Matters are complicated further by the speed at which pre-authorisation amounts are returned to the cardholder which, in some cases, can take many days. The issue here is that this is a back-office operation that relies on the payment provider and the card issuer. It’s important, then, to ensure that payment provider can release cardholders’ funds immediately.
Fortunately, following its creation by Visa in 2019, a new merchant category code for EV charging – MCC 5552 – requires payment providers to instruct the immediate release of pre-authorisation amounts to a customer’s account. And, perhaps more importantly, MCC 5552 will go a long way to overcoming the current disparity in pre-authorisation amounts and refund timescales by introducing incremental authorisation.
A pragmatic solution – given the huge variability in charging offers and costs - could be incremental authorisation, which dynamically secures funds throughout a charging session.
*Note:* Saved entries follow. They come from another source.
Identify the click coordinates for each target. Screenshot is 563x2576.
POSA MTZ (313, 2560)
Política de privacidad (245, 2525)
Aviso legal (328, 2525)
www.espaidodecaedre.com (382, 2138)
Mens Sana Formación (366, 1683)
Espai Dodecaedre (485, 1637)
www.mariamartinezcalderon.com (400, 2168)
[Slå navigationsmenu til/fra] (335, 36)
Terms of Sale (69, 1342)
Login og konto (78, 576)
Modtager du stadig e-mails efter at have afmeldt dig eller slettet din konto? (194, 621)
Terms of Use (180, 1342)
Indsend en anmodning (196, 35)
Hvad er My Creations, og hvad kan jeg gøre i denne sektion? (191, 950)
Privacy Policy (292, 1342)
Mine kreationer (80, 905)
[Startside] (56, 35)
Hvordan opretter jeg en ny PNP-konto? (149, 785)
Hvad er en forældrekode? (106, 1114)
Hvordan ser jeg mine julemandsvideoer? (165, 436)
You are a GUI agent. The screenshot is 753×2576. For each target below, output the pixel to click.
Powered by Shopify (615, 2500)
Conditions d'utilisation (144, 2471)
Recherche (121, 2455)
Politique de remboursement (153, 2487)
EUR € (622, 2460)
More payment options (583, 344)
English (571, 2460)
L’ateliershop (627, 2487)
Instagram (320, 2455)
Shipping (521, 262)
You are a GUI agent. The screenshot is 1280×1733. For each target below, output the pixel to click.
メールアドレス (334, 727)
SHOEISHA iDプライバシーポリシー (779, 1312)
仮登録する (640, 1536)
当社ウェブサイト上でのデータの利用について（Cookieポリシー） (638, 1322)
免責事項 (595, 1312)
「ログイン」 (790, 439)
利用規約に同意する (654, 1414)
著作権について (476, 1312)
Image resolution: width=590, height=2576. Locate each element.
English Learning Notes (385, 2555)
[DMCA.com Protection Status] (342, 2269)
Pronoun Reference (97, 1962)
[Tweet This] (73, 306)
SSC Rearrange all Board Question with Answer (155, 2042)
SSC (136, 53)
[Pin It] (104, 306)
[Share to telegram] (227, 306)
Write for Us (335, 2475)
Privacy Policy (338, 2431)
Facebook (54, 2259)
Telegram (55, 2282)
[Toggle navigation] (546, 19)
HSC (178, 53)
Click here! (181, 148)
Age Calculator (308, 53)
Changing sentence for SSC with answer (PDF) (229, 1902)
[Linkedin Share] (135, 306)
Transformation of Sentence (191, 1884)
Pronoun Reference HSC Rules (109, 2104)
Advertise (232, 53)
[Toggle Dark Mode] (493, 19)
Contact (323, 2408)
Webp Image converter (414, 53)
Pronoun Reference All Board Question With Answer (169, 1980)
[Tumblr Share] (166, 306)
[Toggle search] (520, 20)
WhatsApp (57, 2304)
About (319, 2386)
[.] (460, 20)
Beginning with a lower initial pre-authorisation amount, the process progressively increases that amount in line with power consumption, thereby preventing large reservations against the driver’s account at the end of the session.
Based on average transaction values of between £16 and £19, pre-authorisation might start at £1, to check the validity of the driver’s card and ensure the charger can be started, then increase to £15, and then again to £30, to limit the risk for the chargepoint operator.
In the event of a short stop, for example, where the final cost to charge was around £15, there’d be no risk of a pre-authorisation reserve of £75. Chargepoint operators would benefit, too, as drivers become more comfortable with lower – and then incremental authorisation amounts – and, in turn, become more loyal to those operators that they know they can trust not to place large and unpredictable charges on their card.
A lack of consistency and standardisation means EV drivers are understandably concerned about the amount of money being held, and the length of time it’s held for. It’s hoped that recent developments such as the introduction of MCC 5552, advances in banking technology that allow the instant release of these monies and, of course, payment providers offering incremental authorisation, will go a long way to alleviating that anxiety for the benefit of drivers and chargepoint operators alike.